Formé aux conservatoires de Téhéran et de Sari (nord de l’Iran), Yahyazadeh se passionne pour le daf, un tambour qui sert traditionnellement d’accompagnement musical aux orchestres. Il en a fait l’élément principal de ses spectacles, lui qui refuse de jouer en public d’instruments non iraniens. « Les instruments sont sacrés, ils racontent l’histoire d’un peuple. Comment pourrais-je jouer d’un instrument indien sans être indien ? Nous, artistes, sommes les ambassadeurs de notre peuple. »

C’est pour cela qu’en 2006 il a fondé la Maison du daf, une association qui a pour but de promouvoir la culture perse. Il donne des cours de musique, mais se dit très mauvais professeur, préférant se produire avec ses trente musiciens un peu partout en Europe. Le groupe, qui s’était séparé en 2009, s’est retrouvé en décembre 2011. « On va monter un projet en rapport avec le Printemps arabe », explique-t-il avec joie.

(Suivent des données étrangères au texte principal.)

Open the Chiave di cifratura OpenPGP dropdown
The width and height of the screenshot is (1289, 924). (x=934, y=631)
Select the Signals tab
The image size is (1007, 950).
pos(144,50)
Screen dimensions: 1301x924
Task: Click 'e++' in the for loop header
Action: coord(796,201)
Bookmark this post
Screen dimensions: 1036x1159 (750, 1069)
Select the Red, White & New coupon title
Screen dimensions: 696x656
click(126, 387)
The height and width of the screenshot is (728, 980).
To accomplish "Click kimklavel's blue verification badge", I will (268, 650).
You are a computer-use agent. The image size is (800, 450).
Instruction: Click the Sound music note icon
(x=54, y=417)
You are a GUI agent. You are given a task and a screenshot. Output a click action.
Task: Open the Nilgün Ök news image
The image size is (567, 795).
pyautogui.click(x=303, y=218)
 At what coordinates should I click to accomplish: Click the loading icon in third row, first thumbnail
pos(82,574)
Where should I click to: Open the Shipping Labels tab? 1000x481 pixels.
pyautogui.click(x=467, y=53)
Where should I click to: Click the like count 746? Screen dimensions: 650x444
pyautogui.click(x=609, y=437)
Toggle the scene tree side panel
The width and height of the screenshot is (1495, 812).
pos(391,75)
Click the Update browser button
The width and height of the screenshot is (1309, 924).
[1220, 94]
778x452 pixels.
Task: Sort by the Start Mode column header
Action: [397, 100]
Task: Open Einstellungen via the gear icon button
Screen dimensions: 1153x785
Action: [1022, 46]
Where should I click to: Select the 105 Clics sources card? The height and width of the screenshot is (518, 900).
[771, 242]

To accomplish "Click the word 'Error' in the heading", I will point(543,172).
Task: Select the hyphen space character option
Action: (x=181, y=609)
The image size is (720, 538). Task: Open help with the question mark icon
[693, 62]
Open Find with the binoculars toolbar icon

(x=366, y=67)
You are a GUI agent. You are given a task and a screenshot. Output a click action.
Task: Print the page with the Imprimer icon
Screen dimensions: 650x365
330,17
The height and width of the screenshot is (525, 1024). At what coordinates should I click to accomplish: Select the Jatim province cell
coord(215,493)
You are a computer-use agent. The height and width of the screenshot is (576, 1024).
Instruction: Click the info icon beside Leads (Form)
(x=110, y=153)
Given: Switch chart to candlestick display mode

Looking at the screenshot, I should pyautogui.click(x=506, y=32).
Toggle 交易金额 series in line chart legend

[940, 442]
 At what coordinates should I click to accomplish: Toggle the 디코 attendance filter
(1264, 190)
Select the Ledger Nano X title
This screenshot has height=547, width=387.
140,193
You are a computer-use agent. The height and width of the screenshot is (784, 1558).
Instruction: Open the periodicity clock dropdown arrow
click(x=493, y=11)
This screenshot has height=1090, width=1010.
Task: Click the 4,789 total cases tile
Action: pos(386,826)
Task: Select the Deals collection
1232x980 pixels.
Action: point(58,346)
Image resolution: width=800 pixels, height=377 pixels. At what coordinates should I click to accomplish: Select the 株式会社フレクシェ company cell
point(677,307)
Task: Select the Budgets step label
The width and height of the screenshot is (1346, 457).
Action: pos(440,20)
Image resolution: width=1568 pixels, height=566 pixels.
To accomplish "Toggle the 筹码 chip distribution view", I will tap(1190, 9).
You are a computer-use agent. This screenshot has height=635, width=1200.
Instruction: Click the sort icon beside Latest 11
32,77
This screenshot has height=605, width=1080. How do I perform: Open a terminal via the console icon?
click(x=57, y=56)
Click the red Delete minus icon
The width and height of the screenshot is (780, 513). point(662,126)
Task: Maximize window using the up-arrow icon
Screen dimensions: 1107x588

Son premier concert en France, il s’en souvient encore, c’était à Chamonix. Aveuglé par la lumière, Yahyazadeh ne voyait pas son public. Durant sa performance, il s’est rendu compte que son auditoire ne réagissait pas comme d’habitude. Ce n’est qu’à la fin de la représentation qu’il comprendra : il n’y avait que des sourds-muets dans la salle. « J’ai demandé au responsable pourquoi il m’avait invité. Il m’a dit : « Ils ne vous entendent pas, mais ils essaient de vous comprendre, il y a une proximité entre vous.» »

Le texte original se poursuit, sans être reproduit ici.